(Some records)
──────────────────────────────

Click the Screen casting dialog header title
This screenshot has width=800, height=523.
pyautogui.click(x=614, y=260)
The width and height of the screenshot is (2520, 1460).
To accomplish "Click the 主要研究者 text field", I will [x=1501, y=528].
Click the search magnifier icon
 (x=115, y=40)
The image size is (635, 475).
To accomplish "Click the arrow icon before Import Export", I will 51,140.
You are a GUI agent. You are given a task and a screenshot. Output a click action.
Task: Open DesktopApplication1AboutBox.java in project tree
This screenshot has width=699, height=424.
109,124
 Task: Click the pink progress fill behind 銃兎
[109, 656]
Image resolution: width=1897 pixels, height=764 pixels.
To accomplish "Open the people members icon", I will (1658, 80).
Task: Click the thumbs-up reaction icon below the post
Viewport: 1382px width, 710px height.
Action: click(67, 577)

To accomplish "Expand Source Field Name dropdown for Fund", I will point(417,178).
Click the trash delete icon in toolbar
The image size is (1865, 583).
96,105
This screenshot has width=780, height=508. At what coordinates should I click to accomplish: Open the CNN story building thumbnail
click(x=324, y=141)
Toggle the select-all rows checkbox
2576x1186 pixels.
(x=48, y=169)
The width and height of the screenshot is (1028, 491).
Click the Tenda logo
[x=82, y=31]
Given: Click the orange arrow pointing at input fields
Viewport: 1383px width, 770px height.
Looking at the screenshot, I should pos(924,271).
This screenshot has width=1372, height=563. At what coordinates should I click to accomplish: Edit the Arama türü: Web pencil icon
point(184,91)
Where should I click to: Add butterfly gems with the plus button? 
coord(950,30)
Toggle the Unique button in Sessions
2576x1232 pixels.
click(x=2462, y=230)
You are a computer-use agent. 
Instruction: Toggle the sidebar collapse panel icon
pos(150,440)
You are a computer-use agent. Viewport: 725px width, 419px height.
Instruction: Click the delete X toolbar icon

──────────────────────────────

_Directive_: How many lines of the records contain the string "agent"? Case counts. Reply with the number only.

_Final result_: 3